An inmate from a Tennessee penitentiary is calling, an operator said. Then I heard my uncle’s pre-recorded, deeply Southern, “This is Rick.” I hit accept and the operator warned that the collect call was ten minutes long. It would be recorded and then terminated automatically.
“Well, hey there Shellers,” he said.
I asked him for any updates. There was no time to waste.
“Still haven’t heard nothing back from the parole board,” Ricky said. “But I’m hopeful. I’ve heard about some guys getting out because the prison needs more beds for incoming men.”
Ricky’s first escape from Tennessee sounds just as surreal as his robbery: he caused a distraction during an inmate softball game, throwing his bat in the air and running like hell to Alabama in 1975. By then he was 21. In the following 30 days, he robbed three convenience stores trying to survive life on the run, then was arrested again. Ricky spent four-and-a-half years in an Alabama prison before he escaped during a 1980 farm detail—sneaking off and fleeing to Virginia, where my grandmother and five of his siblings had relocated.
It’s been said that my grandma always left the back door unlocked for Ricky, just in case her baby boy came home. Unbelievable almost, that one day he actually did. It still moves me to picture my grandma getting her wish. I don’t know all the details, but as a kid, I liked to picture her waking up to find Ricky, standing in the kitchen, flipping pancakes, free as a bird.

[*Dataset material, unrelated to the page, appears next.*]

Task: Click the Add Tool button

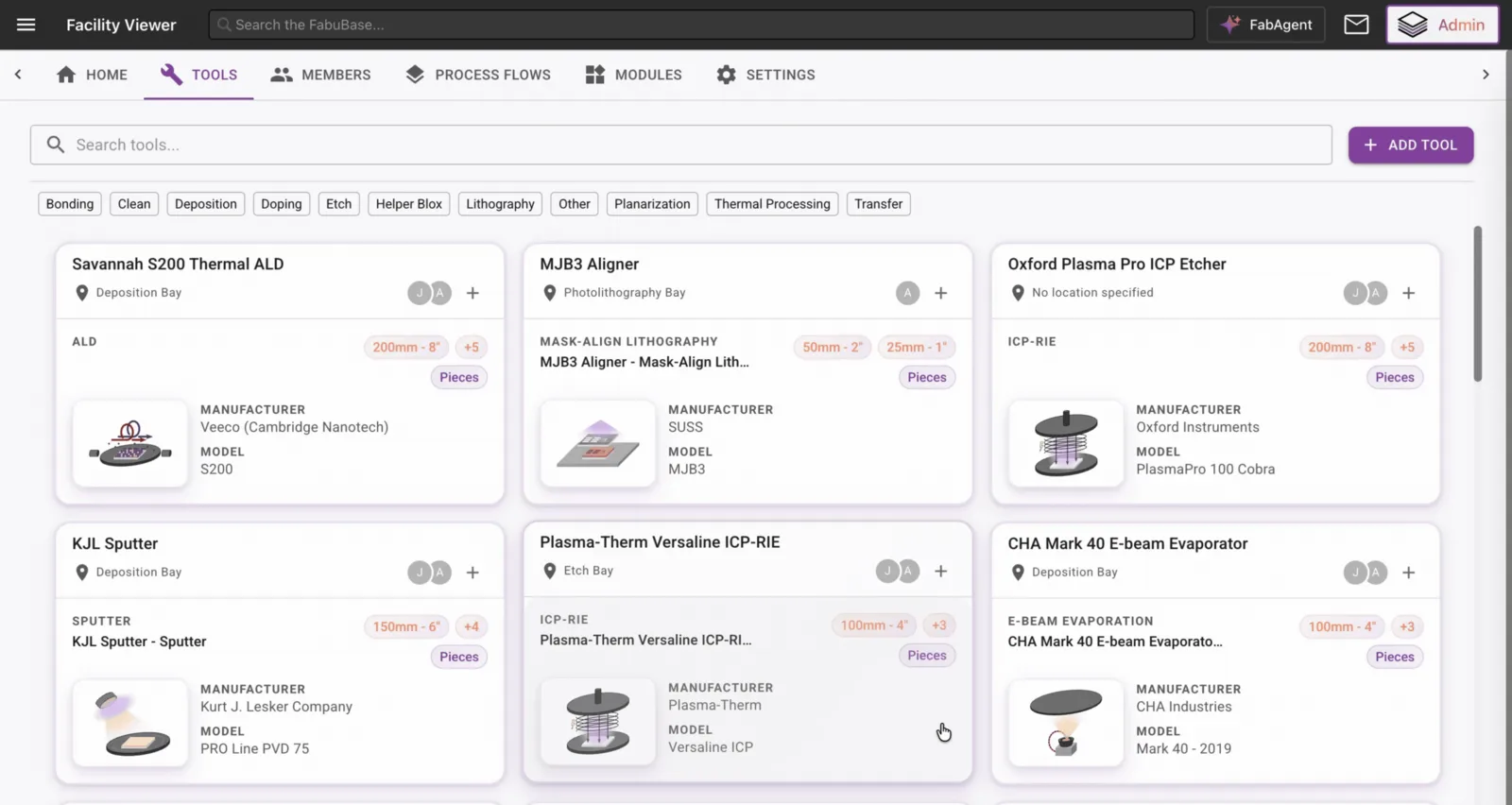Action: (1411, 145)
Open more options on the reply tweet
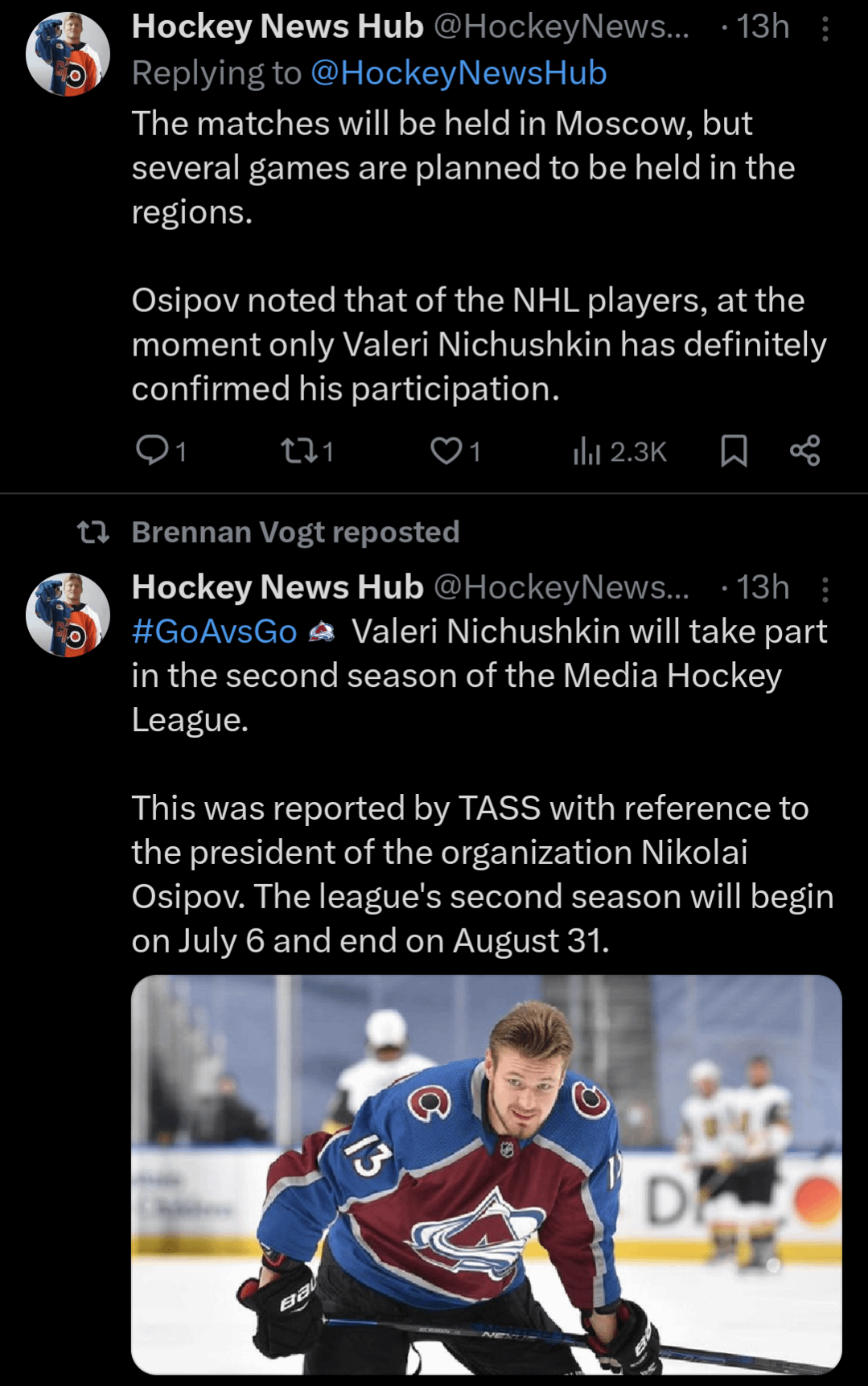The image size is (868, 1386). 825,29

In those years he was out, Ricky was determined to stay straight and get his life together. He worked under a fake name at Norfolk shipyards for two years, fell in love, and had my cousin in 1981. Then the shipyards started fingerprinting and Ricky had to quit. With a family to feed, and a fear that he couldn’t hide for long, my uncle did what a lot of us would have done—he went back to his old survival tricks. He’d been caught and arrested every time in the past, so what else, other than desperation, could have motivated him? Ricky completed a string of robberies and was arrested for good in 1982.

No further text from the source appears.